Iraqi rabbi (1852–1914)

Shimon Ben Aharon Agassi (also spelled Simon Aghassi) was a Hakham and Kabbalist in Baghdad. He was known as HARASHBA, an acronym for Harav Rabbi Shimon Ben Aharon.

== Personal life ==

Hakham Agassi was born in 1852. He was married to Rachel Abdallah Eliya Bahar (1866–1954).
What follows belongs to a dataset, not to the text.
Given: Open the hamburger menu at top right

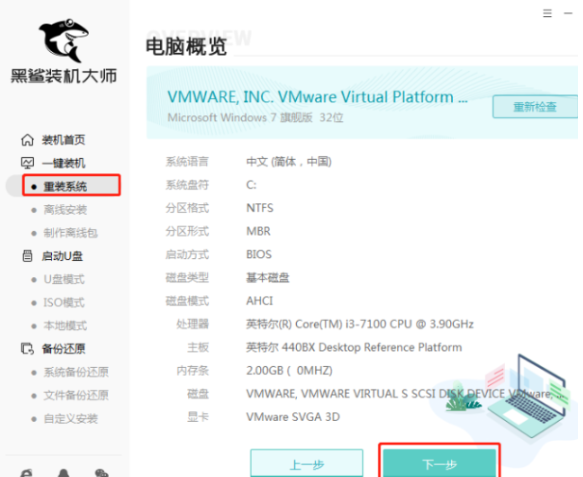Looking at the screenshot, I should [x=547, y=13].
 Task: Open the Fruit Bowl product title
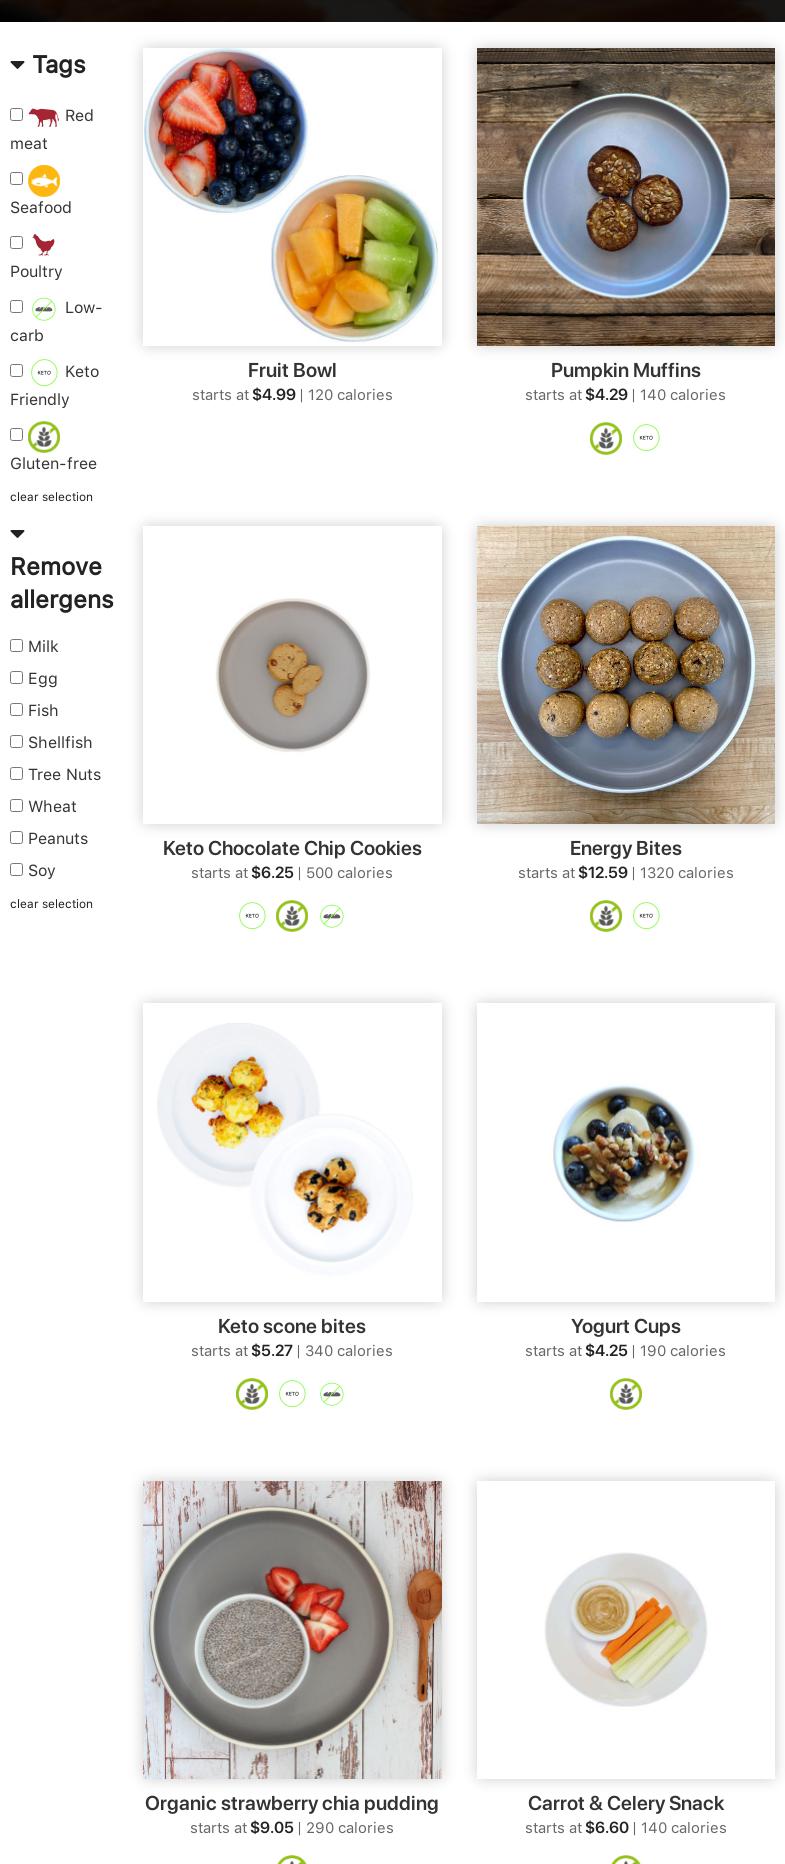pyautogui.click(x=292, y=370)
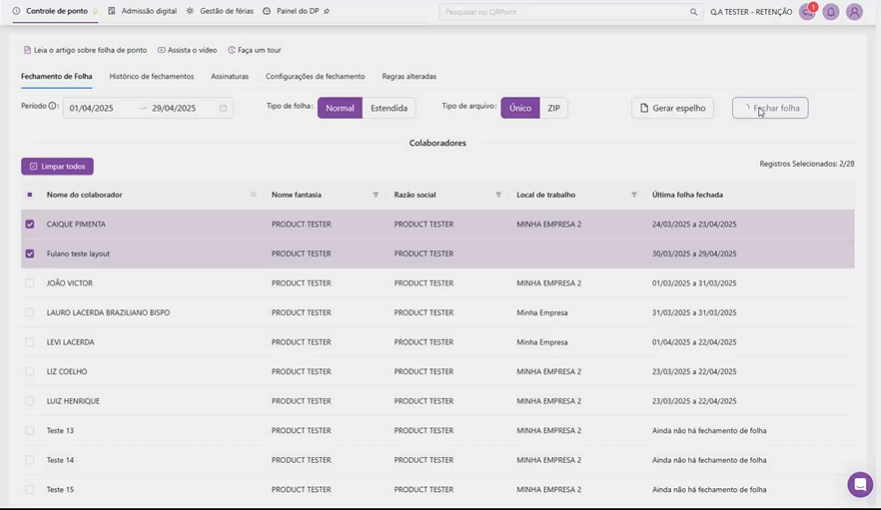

Together they had ten children:

1. Aharon Agassi (1882–1898)
2. Menashe Agassi (1884–1889)
3. Farha Agassi Somek (1888–1992)
4. Meir Sassoon Hai Agassi (1891–1896)
5. Esther Agassi Somekh (1892–1988)
6. Ezra Zion Agassi (1897–1992)
7. Dina Agassi Shaashua (1898–1980)
8. Khatoun Agassi Judah (1903–1988)
9. Mazal Tov Agassi (1905–1990)
10. Eliyahu Haim Agassi (1909–1991)

Hakham Agassi died on the eve of Tisha B'Av, 1914.

Hakham Yehuda Fatiyah was one of his disciples.

== Works ==

Hakham Agassi authored: Imrey Shimon; B'ney Aharon (a commentary on Sha'ar HaGilgulim by Rabbi Hayyim Vital); D'rasha; Fundamentals of Torah (on the Thirteen Principles of Faith); Z'hav Sh'va; and Shem MiShim'on.